◆ Required tasks
1 - According to the forum post about pi, what do regular fractions require of their two numbers that ratios do not?
2 - Pick up the forum post about pi after its last line and carry it on in the same voice.

Theos-Talk Archives (March 2005 Message tt00162)

Bart wrote:
<< Pi is defined as a ratio: the ratio between the circumference and the 
diameter of a circle. >>

Steve wrote:
<< Yes and no. Pi shows up in all sorts of equations, not just the 
definition of a circle. >>

I guess Princeton must be wrong, then, because they define pi:

"the ratio of the circumference to the diameter of a circle"
www.cogsci.princeton.edu/cgi-bin/webwn

You are confusing "ratio" and "fraction". Regular (simple) fractions 
REQUIRE that both numbers be integers. Ratios do not. Every fraction is 
also a ratio, but a ratio is not necessarily a regular fraction.

Pi is a constant, even though we cannot accurately measure it. The 
distance of empty space between two molecules is enough to throw off our 
measurements, as someone else pointed out earlier, and you commented on 
in this reply.

By the way, Princeton is not the only source that defines pi as being a 
ratio. Here are some other definitions, after which I'll comment on 
other things you said, and bring up another topic for argument.

"The designated name for the ratio of the circumference of a circle to 
its diameter."
www.shodor.org/interactivate/dictionary/p.html

"Pi is the number of times the diameter divides into the circumference 
of a circle. It is approximately 3.14159 times. ( 3.14)"
library.thinkquest.org/C004647/util/glossary.html

"ratio of the circumference to the diameter of a circle (3.1415926...)"
www.allmath.com/glossary.asp

"Pi is a mathematical constant equal to approximately 3.1415926535897932."
www.csidata.com/custserv/onlinehelp/VBSdocs/vbs0.htm

"The ratio of the circumference of a circle to its diameter; a number 
having a value to eight decimal places of 3.14159265."

investigate.conservation.org/expeditions/guyana/glossary.htm

"p - The symbol for Pi is actually a greek letter. Pi is used to 
represent the ratio of a circumference of a circle to its diameter."
math.about.com/library/blp.htm

"The ratio of the circumference of a circle to its diameter 
(approximately 3.14159)."

◆ Supplied material
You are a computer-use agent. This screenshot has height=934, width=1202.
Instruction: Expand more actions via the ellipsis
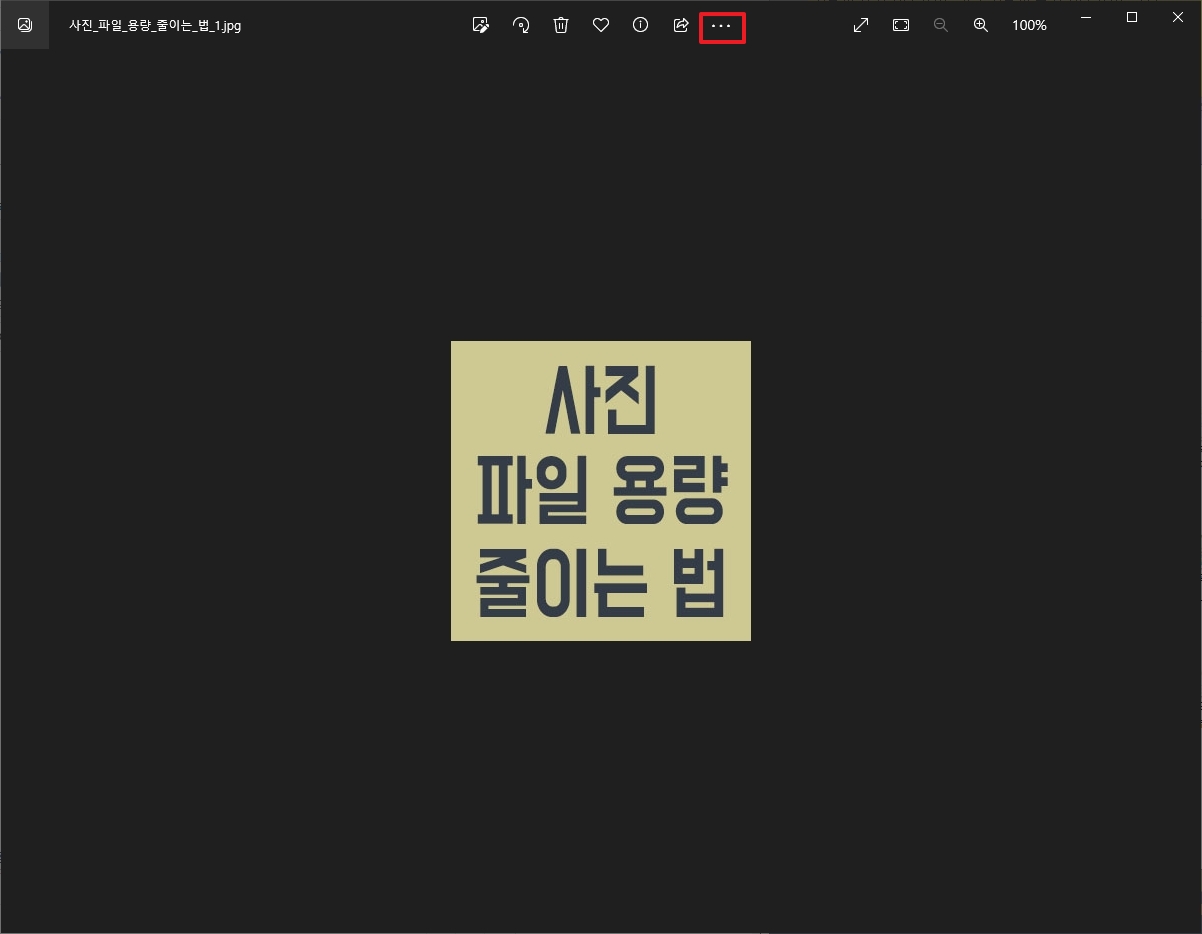722,27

◆ Answers to each task
1 - That both numbers be integers.

2 -
www.macromedia.com/support/flash/action_scripts/objects/math_object.html

<< What I was getting at is, if it were a ratio, you could divide one 
number by another and get pi, ... >>

Yes and no ... if it were a rational ratio, you could divide one number 
by another and get pi, but pi is an irrational ratio, but still a ratio. 
Just because accurate calculations do not use ratios of real numbers 
does not make this definition wrong. Pi is still a ratio, it is just not 
a ratio that we can write as a ratio between two actual numbers.

<< People with nothing better to do have calculated pi to hundreds of 
decimal places ... >>

MILLIONS AND MORE, you mean ... computer programs, which were programmed 
by people with nothing better to do have taken it to unknown (to me) limits.

Do you know of two numbers which, if one were divided into another, 
would yield an accurate value for pi to any number of decimal places?

I can give you two numbers that would yield an accurate value of pi to a 
specific number of places. Just tell me how many digits you want it to 
be accurate and I'll give you two numbers.

For example, if you wanted two numbers that would give you pi to two 
decimal places, I'd tell you to use 314 over 100, or 157 over 50. But 
that's not what you mean.

Mathematicians have proved that pi is irrational. In other words, it 
cannot be written as a regular fraction, with both numbers integers.

But all that proves is that pi cannot be written as a integer-ratio. 
That does not mean that it's not a ratio. It is still the ratio between 
the circumference and the diameter of a circle.

And pi is considered to be a constant, even though every math student 
uses approximations. That's why, when a teacher asks for an exact 
answer, you give the answer including pi as part of your answer. If he 
asks for an approximate answer, you decimalize the answer.

Okay, new topic for argument:

Is 1 a prime number?

Some math teachers will tell you that 1 is a prime number because it can 
only be evenly divided by one and by itself.

Most math teachers will tell you that 1 is not prime, because it cannot 
be divided by BOTH one and itself, it can only be divided by one, itself.

I'm part of the latter group. Part of my reasoning is that if 1 was 
prime, the "Sieve of Eratosthenes" would not work, because part of the 
"Sieve" method of finding prime numbers is to circle the first prime 
number, cross out every multiple of that prime, then circle the next 
prime number, cross out every multiple of that prime number, etc.

For more on my arguments, see www.Mazes.com/primes/one.html, including 
the fact that Euclid said that one is not a number, and used that as 
part of some of his proofs.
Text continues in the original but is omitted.